Bobby has internalised the government mantra of “reduce, reuse and recycle”. He now has different projects running across three plots in the suburb of Meredale, to the south of Johannesburg. Pulling down on his camouflage-print baseball cap, he says the first empty lot was bought in 2002. He wanted to build a bed and breakfast, but no bank would extend him a loan.

“We didn’t have the money to get to our dream, so we became innovative.” Having grown up in a household that didn’t waste – everything was stored for later use – Bobby decided to use building waste and recycled material to get his B&B going.


Mike Bobby finally has somewhere to hang the paintings he’s been hoarding for four decades. (Photos: Oupa Nkosi, M&G)

He walked down to the neighbourhood Pikitup depot and stuck up a sign asking for any builders’ waste to rather be dropped at his house. Builders normally have to pay to dump this sort of waste. “Soon, I was having bakkie loads of waste. We piled it up and sorted it, then got to work.” Three years later, the six-bedroomed KwaEden B&B and attached conference facility were open for customers. Ninety percent of the structure has been made from recycled material.

“You would be amazed with what gets thrown away,” he says.  

Chain sale
The furniture in the reception area comes from a Mugg & Bean sale. Large LED lights illuminate the room, fitted in metal cones that he welded from waste. The reception desk is an old frame with a chipboard panel. None of it looks cheap or unfinished, but all of it looks different from the usual garb that is fitted in B&Bs.

Old paintings on the wall have been with him for four decades, waiting for a place to be hung. Now, three wrestle to take a visitor’s attention away from his heavy home-made wooden staircase. The red roof tiles come from a school he helped demolish 30 years ago. The dining room tables were rescued from a building site fire he happened to be driving past. He is always on the lookout for new material when he’s out driving, he says.       


KwaEden owner Mike Bobby.

“It will probably take a little longer than it would if you had all the money at your disposal,” he says at the top of the stairs. A massive 20-seater conference table upstairs was given to him by someone who liked his project. The back garden outside the window is filled with material, all sorted according to type and size: waiting for the next project.

“Sometimes I sit and I watch the sport. But I am always thinking of the next project. Life is too short to just wait,” Bobby says with the smile that hardly leaves his face.

The property next door was bought before the 2010 World Cup for extra accommodation. Next was the neighbourhood shop that specialised in sauce-filled chip rolls. His team of six workers is going through it, knocking partitions down and building en-suite rooms for guests. Two of the employees artfully work with a hammer and angle grinder to shape burglar bars. “Most of the guys that work with me now understand that you don’t just throw things away,” says Bobby.

Bobby’s philosophy
Wrapping his large hands over a newly painted red railing, he says he tries to extend his philosophy to everything he does. “I used to say everyone who works here would spend an hour each morning in the garden. They didn’t like it because it is supposed to be the realm of women. But soon they saw they could grow their own food in the space of a door, and they took the idea home.”  

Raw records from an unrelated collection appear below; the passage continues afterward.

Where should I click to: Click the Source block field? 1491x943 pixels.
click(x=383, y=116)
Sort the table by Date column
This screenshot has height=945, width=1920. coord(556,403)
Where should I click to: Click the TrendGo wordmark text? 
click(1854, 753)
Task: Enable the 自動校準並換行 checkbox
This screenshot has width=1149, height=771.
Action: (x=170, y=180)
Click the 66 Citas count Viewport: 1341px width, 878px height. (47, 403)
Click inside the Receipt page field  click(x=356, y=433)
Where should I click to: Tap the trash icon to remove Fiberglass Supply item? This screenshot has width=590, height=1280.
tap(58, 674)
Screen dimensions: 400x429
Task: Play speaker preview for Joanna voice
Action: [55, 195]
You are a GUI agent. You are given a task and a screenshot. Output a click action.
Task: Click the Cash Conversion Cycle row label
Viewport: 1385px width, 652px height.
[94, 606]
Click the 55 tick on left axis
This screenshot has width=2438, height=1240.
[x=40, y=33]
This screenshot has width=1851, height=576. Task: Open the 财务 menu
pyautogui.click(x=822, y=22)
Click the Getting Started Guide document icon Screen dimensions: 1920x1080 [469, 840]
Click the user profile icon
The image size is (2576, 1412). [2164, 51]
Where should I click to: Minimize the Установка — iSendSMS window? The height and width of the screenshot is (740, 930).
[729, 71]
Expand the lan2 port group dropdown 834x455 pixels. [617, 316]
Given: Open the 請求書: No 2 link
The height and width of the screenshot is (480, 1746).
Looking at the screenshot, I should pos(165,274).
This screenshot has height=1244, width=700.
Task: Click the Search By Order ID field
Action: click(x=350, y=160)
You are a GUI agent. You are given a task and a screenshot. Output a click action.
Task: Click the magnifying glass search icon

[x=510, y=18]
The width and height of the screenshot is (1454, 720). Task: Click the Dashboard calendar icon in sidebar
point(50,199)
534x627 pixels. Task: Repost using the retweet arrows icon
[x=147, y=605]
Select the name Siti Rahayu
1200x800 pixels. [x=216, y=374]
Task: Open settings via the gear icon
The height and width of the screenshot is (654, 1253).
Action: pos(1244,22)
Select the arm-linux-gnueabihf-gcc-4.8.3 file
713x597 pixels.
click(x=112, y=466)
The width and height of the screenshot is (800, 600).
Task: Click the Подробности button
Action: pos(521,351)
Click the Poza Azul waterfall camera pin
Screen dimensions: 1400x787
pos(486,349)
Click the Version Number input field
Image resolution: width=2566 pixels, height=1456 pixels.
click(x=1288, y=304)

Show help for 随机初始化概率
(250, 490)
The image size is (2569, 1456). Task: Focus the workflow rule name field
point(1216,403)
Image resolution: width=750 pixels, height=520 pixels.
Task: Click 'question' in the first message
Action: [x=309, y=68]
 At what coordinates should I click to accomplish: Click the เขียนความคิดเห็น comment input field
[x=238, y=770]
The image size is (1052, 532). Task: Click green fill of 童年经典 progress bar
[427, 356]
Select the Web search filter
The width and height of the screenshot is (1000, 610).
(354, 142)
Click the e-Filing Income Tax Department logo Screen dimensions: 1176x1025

A 50-room hotel is next on the cards. The bricks are already piled up around the construction site. A bakkie arrives with new steel for the site – the only new materials on his building site are cement, face bricks and some metal.


Mike Bobby cobbled together the reception area from things that other people had thrown away. Cities’ landfills are nearing capacity and emulating his example will help alleviate this problem.

“In South Africa people say we have huge problems. They say we have unemployment.” Bobby stops to think and says: “This will get me into trouble. But we shouldn’t have unemployment. As soon as people know what they are able to do, everyone will be working.” He estimates that his recycling has saved him at least R1-million in construction costs.

“That means I own all of this,” he says standing on the lawn, its yellow grass dull in the winter sun. “The bank can’t come and take it from me.”

Bobby’s ideas may soon have to be replicated. With Johannesburg’s waste dumps nearing capacity, the city has said that most waste must be recycled before it gets to the landfill. He is willing to help.

He has already shared his ideas with neighbours. “We need to see our waste as something valuable. Don’t just chuck away and buy new things; work with your hands and create.”